Scan the data, and whenever a line contains "computer", copy it.
★ ★ ★ ★ ★
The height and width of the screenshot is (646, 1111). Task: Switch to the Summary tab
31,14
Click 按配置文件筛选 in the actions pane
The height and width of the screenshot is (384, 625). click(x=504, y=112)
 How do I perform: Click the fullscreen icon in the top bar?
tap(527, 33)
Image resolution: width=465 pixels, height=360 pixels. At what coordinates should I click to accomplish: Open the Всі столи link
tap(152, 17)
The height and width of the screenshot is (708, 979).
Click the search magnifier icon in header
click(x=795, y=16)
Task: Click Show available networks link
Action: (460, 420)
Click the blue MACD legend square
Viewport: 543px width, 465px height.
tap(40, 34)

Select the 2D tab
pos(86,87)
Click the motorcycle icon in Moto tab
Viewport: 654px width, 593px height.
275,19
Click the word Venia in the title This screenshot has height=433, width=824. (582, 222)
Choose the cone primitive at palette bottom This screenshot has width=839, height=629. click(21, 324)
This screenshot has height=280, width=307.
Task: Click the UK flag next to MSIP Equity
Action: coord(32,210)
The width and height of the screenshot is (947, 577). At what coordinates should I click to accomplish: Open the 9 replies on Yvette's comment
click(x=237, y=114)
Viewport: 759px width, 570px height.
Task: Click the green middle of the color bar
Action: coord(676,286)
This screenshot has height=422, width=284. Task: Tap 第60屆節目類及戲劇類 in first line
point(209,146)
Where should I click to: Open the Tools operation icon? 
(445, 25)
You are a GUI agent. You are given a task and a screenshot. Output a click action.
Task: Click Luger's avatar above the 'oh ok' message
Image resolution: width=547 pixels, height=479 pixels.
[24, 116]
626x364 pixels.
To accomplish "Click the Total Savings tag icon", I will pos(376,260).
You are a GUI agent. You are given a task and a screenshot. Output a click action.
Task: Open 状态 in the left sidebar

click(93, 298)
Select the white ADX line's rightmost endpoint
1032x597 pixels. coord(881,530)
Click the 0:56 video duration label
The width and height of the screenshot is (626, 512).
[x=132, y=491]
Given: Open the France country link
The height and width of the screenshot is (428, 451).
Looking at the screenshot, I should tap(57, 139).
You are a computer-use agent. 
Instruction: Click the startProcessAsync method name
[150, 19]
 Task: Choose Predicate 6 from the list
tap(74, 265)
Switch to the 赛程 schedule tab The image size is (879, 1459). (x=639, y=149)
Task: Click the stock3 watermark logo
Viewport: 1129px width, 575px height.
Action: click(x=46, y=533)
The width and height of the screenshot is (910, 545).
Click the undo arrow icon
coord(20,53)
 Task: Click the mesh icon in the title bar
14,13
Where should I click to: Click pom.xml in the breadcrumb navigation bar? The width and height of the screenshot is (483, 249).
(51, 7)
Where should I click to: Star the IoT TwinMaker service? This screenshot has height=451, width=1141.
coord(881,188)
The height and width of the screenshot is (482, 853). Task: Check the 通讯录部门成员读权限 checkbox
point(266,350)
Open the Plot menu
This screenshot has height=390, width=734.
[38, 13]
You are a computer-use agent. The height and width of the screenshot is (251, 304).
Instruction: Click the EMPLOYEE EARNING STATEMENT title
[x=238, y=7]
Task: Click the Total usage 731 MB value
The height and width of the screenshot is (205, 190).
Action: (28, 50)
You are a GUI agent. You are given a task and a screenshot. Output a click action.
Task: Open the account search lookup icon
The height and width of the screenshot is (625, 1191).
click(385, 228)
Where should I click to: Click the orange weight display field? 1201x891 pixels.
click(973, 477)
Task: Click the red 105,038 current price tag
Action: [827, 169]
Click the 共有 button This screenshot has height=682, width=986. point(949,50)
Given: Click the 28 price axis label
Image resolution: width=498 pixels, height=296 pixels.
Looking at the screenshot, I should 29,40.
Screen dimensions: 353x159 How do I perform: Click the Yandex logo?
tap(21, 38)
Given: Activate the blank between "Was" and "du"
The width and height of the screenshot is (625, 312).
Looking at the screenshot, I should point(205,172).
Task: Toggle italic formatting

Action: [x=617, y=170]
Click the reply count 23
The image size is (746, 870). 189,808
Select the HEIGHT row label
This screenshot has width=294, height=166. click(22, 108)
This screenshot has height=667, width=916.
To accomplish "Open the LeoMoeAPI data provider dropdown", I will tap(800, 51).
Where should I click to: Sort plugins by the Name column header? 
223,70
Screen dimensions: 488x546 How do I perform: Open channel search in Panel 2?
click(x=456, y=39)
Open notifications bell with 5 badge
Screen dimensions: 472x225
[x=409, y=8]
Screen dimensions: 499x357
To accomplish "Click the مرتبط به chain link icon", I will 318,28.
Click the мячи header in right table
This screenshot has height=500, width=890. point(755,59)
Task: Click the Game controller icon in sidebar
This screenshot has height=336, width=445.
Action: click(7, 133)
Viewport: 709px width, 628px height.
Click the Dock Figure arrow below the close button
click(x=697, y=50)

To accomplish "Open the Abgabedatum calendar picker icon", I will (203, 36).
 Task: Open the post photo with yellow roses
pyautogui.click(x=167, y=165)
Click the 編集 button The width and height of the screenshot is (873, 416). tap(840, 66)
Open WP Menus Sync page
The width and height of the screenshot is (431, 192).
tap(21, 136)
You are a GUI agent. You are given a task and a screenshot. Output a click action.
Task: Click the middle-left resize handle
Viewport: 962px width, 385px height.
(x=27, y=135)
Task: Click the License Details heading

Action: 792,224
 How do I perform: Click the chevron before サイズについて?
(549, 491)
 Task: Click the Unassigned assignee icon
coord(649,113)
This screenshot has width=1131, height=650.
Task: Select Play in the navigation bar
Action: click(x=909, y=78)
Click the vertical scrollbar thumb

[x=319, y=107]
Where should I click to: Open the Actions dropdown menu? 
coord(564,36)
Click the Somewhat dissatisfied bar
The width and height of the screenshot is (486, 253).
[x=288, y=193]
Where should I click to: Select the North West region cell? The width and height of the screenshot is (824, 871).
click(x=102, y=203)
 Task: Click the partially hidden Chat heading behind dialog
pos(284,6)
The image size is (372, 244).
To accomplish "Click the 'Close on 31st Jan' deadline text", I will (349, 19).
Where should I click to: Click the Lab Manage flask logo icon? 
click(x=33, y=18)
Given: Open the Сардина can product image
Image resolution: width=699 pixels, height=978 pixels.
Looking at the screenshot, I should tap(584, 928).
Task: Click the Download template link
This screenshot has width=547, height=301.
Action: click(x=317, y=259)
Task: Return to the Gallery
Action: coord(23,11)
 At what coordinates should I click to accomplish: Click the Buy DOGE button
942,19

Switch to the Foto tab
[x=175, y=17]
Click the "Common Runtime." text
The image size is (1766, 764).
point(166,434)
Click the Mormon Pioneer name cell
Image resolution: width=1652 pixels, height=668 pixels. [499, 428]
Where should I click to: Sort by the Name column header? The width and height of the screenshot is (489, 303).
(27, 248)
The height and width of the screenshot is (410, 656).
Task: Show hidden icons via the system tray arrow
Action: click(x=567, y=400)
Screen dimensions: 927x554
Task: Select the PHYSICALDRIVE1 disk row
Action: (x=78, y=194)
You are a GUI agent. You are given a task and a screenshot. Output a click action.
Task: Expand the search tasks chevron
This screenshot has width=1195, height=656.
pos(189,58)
★ ★ ★ ★ ★
__Task solution__
You are a computer-use agent. 
You are a computer-use agent. The height and width of the screenshot is (251, 304).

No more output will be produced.